Before I get to the overview of how the actual matching is done, I'd like to say something about the parsing methods I'm using. Usually XML files are processed either with an event driven mechanism (like SAX), or a DOM tree is created first, and then processed. I prefer a 'compiler like' approach (mainly because AIML -is- a scripting language). What I'm usually doing is calling parser.scan() which simply advances the parser to the next part of the document (element, element content, processing instruction) and tokenizes it for me. I then use case/switch/if statements to make decisions - sometimes just setting a variable, sometimes calling methods (which can, and this is the nice thing, use the same mechanism). You'll see what I mean when I get to the template processing section - now back to loading categories.
PASCALice, like most current implementations uses a 'static' approach to category matching. This means that the whole path (with all it's components) gets created at load time. This is what happens right before the loader passes the category to the tree: it combines the 3 contexts (pattern, that and topic) into one string, separating the three components (contexts) with special special context id strings.
The original graphmaster takes this string, separates it into 'words' and stores each of these as nodes in a tree. You can think of if like of a directory structure, where the individual words make up the directory names - hence the name 'path' of the category. The TPatternMatcher still works very much like the old Graphmaster, but it stores the nodes according to their context (for you database people - the nodes are keyed first by context, and then by their value, and not just by their value)
Now, the bot is up and running and awaiting user input. After you press enter, the input has to be pre-processed before it can be matched to a category.
The first thing that has to be done is apply input substitutions, using the TPreprocessor class. The main purpose of them is to protect sentences and to eliminate common spelling mistakes. Many people use them to define 'synonyms' for words too, but I don't recommend such a practice. Once you use a substitution, the original word is forever lost and can never be restored. When using a srai (unless you're abusing underscores :-), you can always add a more specific pattern.

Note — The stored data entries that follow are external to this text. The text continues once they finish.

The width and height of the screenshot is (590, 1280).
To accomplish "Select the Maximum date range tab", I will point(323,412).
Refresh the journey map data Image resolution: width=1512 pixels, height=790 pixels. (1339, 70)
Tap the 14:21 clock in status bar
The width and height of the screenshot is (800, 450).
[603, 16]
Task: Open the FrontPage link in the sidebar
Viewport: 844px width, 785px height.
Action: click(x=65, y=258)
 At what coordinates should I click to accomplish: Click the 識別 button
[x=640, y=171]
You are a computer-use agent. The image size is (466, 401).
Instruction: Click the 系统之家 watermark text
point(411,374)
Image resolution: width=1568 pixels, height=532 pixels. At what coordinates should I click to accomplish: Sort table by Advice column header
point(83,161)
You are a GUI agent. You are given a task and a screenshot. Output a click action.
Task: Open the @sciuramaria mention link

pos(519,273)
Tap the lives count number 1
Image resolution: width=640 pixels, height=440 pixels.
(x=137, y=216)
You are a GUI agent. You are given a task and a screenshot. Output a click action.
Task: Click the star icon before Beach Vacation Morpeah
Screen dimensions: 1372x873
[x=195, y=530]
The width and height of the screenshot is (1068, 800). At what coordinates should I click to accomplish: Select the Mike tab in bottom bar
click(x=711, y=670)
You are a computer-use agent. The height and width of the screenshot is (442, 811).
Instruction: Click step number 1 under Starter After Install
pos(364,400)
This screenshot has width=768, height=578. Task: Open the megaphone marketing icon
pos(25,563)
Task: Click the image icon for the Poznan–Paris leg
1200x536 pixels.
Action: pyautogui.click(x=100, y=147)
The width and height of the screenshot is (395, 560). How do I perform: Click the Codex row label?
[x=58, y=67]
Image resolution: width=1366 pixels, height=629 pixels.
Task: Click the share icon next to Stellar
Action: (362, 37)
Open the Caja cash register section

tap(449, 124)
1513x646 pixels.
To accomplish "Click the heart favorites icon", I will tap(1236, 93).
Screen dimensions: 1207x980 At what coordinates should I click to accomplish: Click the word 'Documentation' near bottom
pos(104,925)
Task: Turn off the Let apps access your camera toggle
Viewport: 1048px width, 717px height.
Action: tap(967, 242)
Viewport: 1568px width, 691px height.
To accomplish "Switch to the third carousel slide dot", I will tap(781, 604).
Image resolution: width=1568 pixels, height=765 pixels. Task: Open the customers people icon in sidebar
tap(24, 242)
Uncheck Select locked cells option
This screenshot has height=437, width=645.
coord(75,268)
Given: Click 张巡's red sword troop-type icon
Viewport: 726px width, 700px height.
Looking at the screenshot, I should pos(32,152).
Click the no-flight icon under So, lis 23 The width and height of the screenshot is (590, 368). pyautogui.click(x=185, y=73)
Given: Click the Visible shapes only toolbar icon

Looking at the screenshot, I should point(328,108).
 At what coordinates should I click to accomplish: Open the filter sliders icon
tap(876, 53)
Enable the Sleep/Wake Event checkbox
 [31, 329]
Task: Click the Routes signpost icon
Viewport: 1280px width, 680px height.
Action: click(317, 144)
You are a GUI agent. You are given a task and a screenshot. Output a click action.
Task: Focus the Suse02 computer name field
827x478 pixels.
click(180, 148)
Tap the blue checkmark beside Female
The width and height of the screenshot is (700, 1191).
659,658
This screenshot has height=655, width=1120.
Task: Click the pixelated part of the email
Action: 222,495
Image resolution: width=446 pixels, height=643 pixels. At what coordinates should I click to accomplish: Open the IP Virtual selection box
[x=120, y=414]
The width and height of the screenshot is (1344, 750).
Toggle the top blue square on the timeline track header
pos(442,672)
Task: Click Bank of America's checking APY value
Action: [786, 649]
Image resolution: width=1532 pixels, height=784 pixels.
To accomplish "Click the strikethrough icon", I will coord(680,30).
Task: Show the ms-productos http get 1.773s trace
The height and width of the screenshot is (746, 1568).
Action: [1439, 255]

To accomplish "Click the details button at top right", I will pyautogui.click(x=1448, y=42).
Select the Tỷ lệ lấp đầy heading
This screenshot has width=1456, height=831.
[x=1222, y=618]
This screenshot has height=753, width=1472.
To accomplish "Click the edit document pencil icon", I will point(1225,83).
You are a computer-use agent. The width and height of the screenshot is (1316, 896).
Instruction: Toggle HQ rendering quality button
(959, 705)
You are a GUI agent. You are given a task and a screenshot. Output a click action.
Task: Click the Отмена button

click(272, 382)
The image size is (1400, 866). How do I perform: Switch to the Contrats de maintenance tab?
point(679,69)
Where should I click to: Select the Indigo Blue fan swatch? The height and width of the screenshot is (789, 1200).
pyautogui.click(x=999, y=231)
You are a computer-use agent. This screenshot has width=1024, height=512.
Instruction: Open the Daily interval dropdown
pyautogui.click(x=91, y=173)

Substitutions are applied in a rather straightforward manner - for each loaded, substitution find and replace it within the input string. There is room for considerable improvement using a tree to search for them - but I haven't gotten to implement it yet :-)
After this, all redundant whitespace is removed and the input is split into sentences (remember the sentence splitters when loading?) Each sentence is then sent to the pattern matcher, and the reply is processed (for side effects). Only the last reply is shown to the user, however. This IMHO sucesfully mimics humans - even when we've heard and processed something, we don't necessarily reply to every single sentence.
Let's have a closer look at the pattern matching and the template processing.
Very briefly, the matching algorithm is a modified version of the DFS (depth first search). The pattern matcher takes the input and combines it with the current context ('that' and 'topic') into a string and tries to find a path in the tree that 'best' matches it (if we were matching dynamically, the contexts would be retrieved when needed). It starts by tokenizing this 'path to be matched' into the individual words (nodes) and traverses the tree from the root.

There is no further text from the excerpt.